Introduction to tstrait#
Welcome to tstrait, a quantitative trait simulator based on
succinct tree sequences. Tstrait supports simulation of quantitative
traits under various additive models, with effect sizes taken from specified probability distribution
including, but not limited to, the normal, t-, or Gamma distributions. Details of supported
distributions are in (Effect Size Distribution). It also supports
multi-trait simulation under pleiotropy (see Multi-trait simulation for details). For ease of use, the
output of tstrait is given as a pandas.DataFrame
.
Advantages of tstrait#
Tstrait is built on top of tskit, and uses tree sequence data as an input. Tree sequences are designed to efficiently store and process millions of DNA sequences. As a result, tstrait can simulate quantitative traits substantially faster than working with the genotype matrix or other traditional data structures.

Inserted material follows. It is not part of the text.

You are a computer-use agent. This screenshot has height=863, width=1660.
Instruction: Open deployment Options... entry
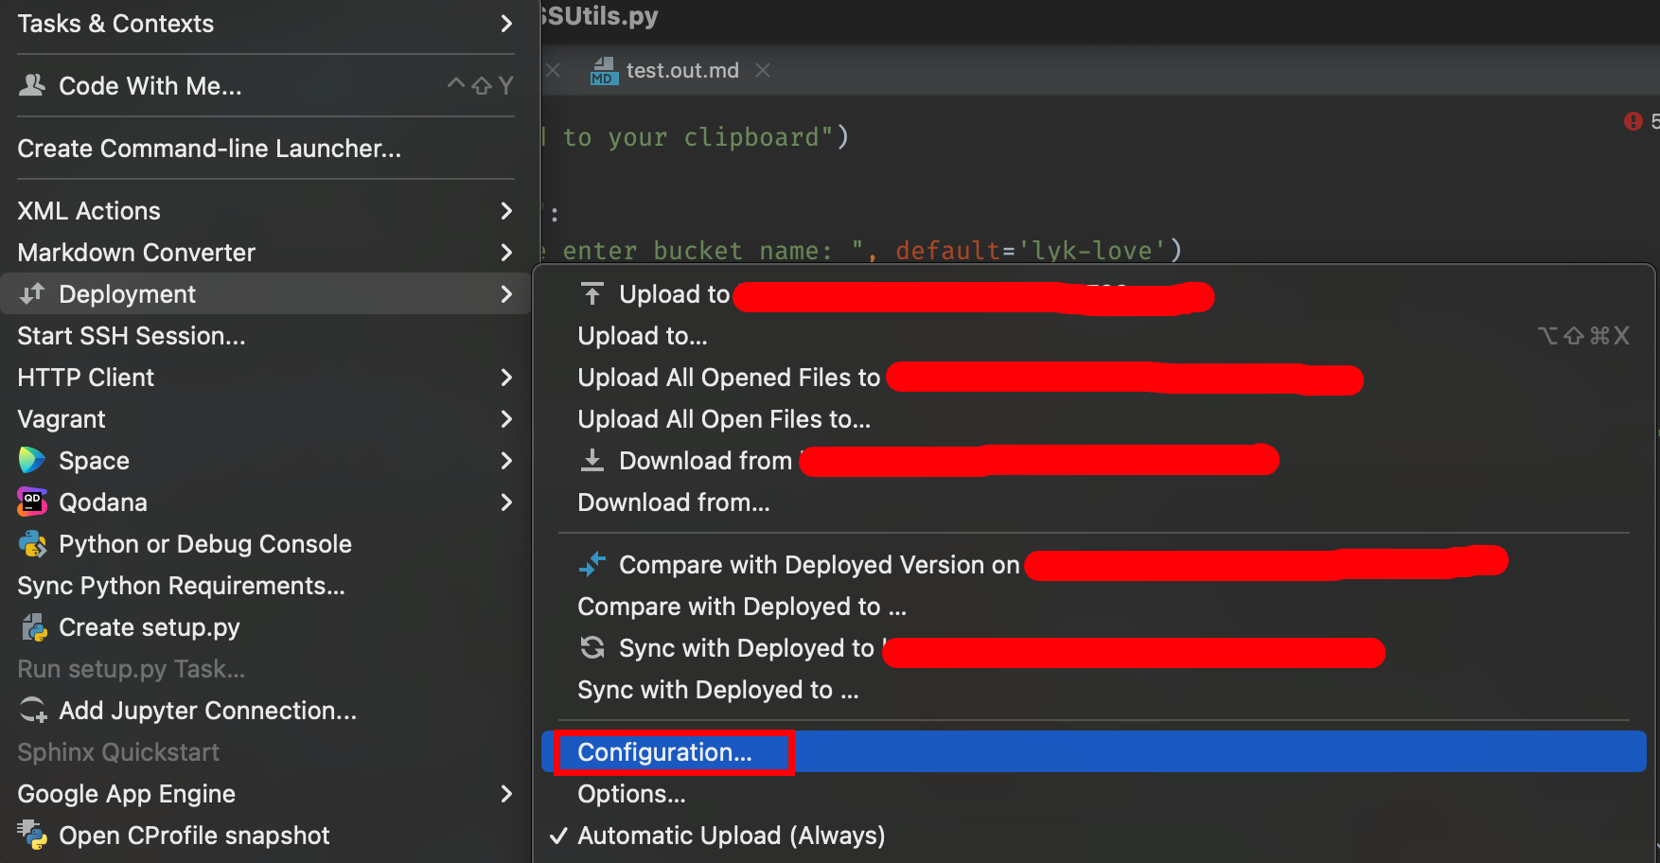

Quantitative trait simulation in tstrait is transparent, and users can control each step in the simulation. Thus, it is possible for the users to simulate their own environmental noise on top of simulated genetic values, or even use their own defined effect sizes and causal sites. The tree sequence data structure is widely used in various population genetic simulation packages, including SLiM, msprime, and stdpopsim; it is therefore easy for users of these packages to add quantitative traits to their results using tstrait.
Tree Sequence resources#
To learn more about tree sequences:
The tskit website provides learning materials explaining what tree sequences are, and includes tutorials, publications and videos.
The PySLiM manual explains how forward genetic simulation can be create tree sequences.
The msprime manual details an efficient backward-time genetic simulator that outputs tree sequences.
The tskit tutorials explain how to analyze succinct tree sequences by using tskit.